That system implements an algorithm (shown in pseudo-code in FIG. 6) that looks for concentrations of preamble and main tag sequences. It initializes the split position it is trying to predict, splitPos, and a sequence counter, counter, to 0. While scanning the tagged sequence, it increases counter if it sees an I-P (Line 6) and decreases it if it sees an I-M (Line 11). counter>0 means that we have seen a long enough I-P tag sequence since the last I-M tag to consider the text so far to be preamble and the previous I-M tags to be errors. However, the next I-M tag will set restart the counter (Line 9) and set splitPos to the previous position (Line 10). Lines 12-13 handle the edge case where the sequence ends while counter>0, which means that the whole report is preamble.

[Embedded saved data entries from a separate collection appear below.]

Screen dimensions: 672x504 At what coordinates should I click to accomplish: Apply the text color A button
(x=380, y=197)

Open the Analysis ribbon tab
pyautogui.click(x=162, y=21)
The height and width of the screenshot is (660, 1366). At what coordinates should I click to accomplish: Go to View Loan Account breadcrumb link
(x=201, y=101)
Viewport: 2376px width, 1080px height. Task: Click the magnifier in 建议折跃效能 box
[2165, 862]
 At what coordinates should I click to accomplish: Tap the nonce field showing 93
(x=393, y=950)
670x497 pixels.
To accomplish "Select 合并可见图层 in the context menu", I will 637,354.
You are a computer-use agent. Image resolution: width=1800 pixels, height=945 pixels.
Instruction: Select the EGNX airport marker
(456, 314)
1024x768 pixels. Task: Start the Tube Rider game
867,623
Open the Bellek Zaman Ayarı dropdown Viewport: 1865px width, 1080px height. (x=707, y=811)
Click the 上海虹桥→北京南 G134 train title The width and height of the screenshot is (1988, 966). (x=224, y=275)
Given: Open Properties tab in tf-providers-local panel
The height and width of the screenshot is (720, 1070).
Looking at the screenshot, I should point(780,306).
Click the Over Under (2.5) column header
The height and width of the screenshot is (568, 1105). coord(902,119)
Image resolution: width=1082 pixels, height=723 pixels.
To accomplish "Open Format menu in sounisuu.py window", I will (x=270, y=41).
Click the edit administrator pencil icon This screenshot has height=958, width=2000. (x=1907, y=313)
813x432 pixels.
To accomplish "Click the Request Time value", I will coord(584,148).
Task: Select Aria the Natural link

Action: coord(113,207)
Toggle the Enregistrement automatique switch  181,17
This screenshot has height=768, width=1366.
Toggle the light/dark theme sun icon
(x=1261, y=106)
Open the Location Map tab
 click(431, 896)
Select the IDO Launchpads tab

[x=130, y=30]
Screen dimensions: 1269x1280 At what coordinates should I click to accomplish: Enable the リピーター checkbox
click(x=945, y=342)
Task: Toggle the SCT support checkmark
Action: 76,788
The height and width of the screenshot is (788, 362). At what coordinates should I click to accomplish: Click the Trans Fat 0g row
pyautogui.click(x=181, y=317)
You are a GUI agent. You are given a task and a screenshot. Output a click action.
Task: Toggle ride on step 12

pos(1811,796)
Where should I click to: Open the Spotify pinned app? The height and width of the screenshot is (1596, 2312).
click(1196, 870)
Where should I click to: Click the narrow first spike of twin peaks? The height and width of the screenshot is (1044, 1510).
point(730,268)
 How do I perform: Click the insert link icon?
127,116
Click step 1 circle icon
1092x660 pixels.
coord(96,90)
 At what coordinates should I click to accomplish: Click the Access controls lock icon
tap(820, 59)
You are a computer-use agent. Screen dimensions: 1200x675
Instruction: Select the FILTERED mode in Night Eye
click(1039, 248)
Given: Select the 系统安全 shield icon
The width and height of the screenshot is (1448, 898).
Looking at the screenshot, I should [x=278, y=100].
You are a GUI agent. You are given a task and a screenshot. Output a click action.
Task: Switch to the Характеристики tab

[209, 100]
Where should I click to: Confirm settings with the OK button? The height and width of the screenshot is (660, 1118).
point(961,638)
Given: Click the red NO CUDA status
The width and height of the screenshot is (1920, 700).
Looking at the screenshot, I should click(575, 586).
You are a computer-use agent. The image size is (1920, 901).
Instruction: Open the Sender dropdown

It is important to point out that this method's splitter is biased by design to favor including more words in narrative text (i.e., shorter preambles). The reason for this bias is that in applications where the main text is more valued than preamble (e.g., to create a formatted note), the method takes the safe option not to omit content words. It also is worth noting that in a further embodiment the method will be using the split tag to infer and effect the placement of a colon at the end of the preamble and immediately preceding the narrative text. Another and further embodiment would implement this sub-step by allowing multiple preamble portions, or preamble portions expressed within the tokenized input sequence, to be the subject of multiple elisions of preambular sub-sequences in the source dictation (perhaps by re-examining this issue after the punctuation has been replaced and restarting the splitter after each period); and yet a further embodiment could be parallel sub-examinations with recursive calls to this step as each will have, in effect its own ‘split tag’.

It has been demonstrated that recurrent neural networks can restore punctuation very effectively (Tilk and Alumae, 2015, 2016). Such methods are promising because they should be able to handle long-distance dependencies that are missed by other methods. While using pauses showed to help in punctuation restoration for rehearsed speech such as TED Talks (Tilk and Alumae, 2016), Deoras and Fritsch (2008) note that medical dictations pose a particular challenge because the speech is often delivered rapidly and without typical prosodic cues, such as pauses where one would write commas or other punctuation. Thus, although acoustic information has been successfully incorporated for other domains (Huang and Zweig, 2002; Christensen et al., 2001), the same may not be feasible for specialized field dictation, so it is especially desirable to have a reliable text-only method.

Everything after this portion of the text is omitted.